**TASK DIRECTIONS:**
The span to copy runs from the line containing "This screenshot has width=675, height=380." to the last line below. Copy it exactly, with nothing else.

Stored data entries

※

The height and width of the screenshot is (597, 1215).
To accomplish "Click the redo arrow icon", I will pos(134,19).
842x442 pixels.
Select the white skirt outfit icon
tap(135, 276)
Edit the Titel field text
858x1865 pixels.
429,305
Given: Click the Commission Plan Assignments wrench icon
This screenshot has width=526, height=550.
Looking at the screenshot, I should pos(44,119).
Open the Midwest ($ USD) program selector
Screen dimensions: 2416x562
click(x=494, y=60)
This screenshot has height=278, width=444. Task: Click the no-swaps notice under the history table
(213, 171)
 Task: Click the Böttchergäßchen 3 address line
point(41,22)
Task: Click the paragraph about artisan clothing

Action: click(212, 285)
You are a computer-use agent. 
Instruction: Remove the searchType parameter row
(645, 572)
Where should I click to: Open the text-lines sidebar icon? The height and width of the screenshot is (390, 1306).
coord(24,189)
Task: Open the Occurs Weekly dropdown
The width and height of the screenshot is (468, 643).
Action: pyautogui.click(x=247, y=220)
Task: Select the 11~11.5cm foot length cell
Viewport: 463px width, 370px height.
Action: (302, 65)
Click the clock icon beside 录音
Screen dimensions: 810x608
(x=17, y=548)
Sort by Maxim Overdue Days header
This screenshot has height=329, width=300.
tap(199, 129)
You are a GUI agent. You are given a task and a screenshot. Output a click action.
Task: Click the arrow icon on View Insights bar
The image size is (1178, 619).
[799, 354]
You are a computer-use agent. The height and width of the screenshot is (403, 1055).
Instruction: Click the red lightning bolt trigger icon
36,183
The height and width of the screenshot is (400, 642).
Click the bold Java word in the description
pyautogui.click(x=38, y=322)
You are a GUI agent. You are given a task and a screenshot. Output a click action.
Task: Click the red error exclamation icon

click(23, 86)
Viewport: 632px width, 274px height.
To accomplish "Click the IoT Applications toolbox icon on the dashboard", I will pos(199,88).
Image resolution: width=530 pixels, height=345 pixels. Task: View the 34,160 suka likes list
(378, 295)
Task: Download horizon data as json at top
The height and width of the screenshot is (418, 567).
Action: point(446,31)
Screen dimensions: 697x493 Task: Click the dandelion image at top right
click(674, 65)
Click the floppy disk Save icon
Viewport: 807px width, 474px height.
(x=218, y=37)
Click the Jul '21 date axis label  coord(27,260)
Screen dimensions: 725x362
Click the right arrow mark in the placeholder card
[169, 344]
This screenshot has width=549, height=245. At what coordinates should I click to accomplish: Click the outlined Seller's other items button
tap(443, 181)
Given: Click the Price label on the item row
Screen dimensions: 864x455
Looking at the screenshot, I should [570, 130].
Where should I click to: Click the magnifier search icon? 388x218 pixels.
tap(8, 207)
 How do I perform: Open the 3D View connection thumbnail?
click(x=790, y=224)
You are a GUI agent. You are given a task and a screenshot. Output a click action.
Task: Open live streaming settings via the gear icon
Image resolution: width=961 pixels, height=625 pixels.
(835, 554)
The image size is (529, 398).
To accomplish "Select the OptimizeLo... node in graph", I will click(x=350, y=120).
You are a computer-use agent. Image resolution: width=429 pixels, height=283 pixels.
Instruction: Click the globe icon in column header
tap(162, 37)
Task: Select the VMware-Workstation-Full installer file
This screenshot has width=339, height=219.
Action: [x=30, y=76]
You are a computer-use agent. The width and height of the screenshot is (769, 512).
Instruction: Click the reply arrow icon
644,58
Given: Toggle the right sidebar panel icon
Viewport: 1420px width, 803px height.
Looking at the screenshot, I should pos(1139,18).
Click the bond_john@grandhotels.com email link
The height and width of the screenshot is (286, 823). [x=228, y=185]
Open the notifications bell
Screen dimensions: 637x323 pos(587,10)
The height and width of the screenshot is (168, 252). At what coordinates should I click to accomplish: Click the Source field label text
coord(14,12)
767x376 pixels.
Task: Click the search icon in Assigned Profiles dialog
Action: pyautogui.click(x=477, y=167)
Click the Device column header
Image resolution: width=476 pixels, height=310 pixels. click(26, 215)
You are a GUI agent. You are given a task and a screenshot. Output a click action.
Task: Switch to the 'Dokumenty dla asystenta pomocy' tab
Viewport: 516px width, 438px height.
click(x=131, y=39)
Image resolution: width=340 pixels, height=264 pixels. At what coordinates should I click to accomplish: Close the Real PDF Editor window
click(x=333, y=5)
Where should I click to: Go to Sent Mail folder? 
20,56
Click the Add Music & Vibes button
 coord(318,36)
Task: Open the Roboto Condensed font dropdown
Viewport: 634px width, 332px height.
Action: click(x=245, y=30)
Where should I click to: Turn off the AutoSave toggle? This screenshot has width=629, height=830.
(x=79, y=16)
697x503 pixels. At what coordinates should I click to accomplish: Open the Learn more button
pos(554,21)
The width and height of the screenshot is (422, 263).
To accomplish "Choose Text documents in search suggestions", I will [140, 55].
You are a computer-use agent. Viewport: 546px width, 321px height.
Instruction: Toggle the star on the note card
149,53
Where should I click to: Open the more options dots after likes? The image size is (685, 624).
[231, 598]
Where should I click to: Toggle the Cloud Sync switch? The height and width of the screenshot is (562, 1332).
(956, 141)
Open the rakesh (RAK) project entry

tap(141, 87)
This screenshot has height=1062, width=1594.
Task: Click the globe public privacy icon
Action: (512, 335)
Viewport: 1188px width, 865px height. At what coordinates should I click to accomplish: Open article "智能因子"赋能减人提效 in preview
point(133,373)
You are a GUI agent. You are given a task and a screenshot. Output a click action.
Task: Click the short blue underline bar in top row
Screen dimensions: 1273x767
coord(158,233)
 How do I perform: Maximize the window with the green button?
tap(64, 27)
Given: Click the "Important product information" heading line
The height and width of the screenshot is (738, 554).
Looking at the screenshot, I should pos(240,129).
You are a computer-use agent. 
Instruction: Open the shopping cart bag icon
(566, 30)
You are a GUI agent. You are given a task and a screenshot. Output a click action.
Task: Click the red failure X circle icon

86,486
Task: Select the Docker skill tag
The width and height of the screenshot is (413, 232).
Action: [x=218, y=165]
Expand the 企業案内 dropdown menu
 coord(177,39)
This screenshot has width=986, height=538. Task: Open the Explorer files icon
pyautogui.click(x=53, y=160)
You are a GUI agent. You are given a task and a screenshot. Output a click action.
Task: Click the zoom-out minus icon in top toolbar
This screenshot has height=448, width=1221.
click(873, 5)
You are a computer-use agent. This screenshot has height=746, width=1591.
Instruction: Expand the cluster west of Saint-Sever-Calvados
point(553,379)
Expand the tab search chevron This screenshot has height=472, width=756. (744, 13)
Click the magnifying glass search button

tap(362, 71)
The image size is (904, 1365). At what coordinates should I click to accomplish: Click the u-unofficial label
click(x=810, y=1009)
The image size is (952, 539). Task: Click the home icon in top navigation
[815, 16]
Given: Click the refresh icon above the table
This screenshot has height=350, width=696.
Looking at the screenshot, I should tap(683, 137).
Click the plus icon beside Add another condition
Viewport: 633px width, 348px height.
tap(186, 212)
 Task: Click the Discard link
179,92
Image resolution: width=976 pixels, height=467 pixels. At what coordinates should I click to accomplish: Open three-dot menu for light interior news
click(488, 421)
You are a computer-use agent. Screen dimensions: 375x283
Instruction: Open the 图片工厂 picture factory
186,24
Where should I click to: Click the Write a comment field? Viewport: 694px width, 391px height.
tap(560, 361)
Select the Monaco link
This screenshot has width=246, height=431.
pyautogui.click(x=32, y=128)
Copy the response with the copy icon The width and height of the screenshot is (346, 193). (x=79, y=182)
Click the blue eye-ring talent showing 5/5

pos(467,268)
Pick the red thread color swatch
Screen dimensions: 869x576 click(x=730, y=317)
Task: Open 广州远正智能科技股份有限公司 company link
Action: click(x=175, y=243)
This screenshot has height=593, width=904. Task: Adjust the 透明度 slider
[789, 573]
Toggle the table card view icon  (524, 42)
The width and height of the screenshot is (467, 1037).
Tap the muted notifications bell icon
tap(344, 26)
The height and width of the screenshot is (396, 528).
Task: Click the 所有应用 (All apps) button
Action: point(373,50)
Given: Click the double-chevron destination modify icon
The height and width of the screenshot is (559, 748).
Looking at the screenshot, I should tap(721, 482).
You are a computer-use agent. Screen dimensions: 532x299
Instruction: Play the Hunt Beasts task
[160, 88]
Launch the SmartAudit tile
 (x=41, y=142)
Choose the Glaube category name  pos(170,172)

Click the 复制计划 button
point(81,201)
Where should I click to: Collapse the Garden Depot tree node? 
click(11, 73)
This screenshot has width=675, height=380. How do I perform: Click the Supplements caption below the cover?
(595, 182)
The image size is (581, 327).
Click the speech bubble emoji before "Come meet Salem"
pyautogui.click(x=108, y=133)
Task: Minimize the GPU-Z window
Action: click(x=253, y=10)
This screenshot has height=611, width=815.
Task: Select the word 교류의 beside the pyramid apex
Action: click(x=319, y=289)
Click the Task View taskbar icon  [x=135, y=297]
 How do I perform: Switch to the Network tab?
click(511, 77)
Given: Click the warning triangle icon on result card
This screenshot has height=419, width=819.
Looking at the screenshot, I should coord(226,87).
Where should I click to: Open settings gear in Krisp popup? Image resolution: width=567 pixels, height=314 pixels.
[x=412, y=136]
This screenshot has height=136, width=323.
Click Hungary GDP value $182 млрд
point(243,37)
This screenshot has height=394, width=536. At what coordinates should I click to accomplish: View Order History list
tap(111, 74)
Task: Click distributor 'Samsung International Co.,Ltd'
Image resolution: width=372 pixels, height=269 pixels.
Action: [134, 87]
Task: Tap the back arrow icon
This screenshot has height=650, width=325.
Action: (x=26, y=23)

※

**OUTPUT FOR THIS EXERCISE:**
This screenshot has width=675, height=380. How do I perform: Click the Supplements caption below the cover?
(595, 182)
The image size is (581, 327).
Click the speech bubble emoji before "Come meet Salem"
pyautogui.click(x=108, y=133)
Task: Minimize the GPU-Z window
Action: click(x=253, y=10)
This screenshot has height=611, width=815.
Task: Select the word 교류의 beside the pyramid apex
Action: click(x=319, y=289)
Click the Task View taskbar icon  [x=135, y=297]
 How do I perform: Switch to the Network tab?
click(511, 77)
Given: Click the warning triangle icon on result card
This screenshot has height=419, width=819.
Looking at the screenshot, I should coord(226,87).
Where should I click to: Open settings gear in Krisp popup? Image resolution: width=567 pixels, height=314 pixels.
[x=412, y=136]
This screenshot has height=136, width=323.
Click Hungary GDP value $182 млрд
point(243,37)
This screenshot has height=394, width=536. At what coordinates should I click to accomplish: View Order History list
tap(111, 74)
Task: Click distributor 'Samsung International Co.,Ltd'
Image resolution: width=372 pixels, height=269 pixels.
Action: [134, 87]
Task: Tap the back arrow icon
This screenshot has height=650, width=325.
Action: (x=26, y=23)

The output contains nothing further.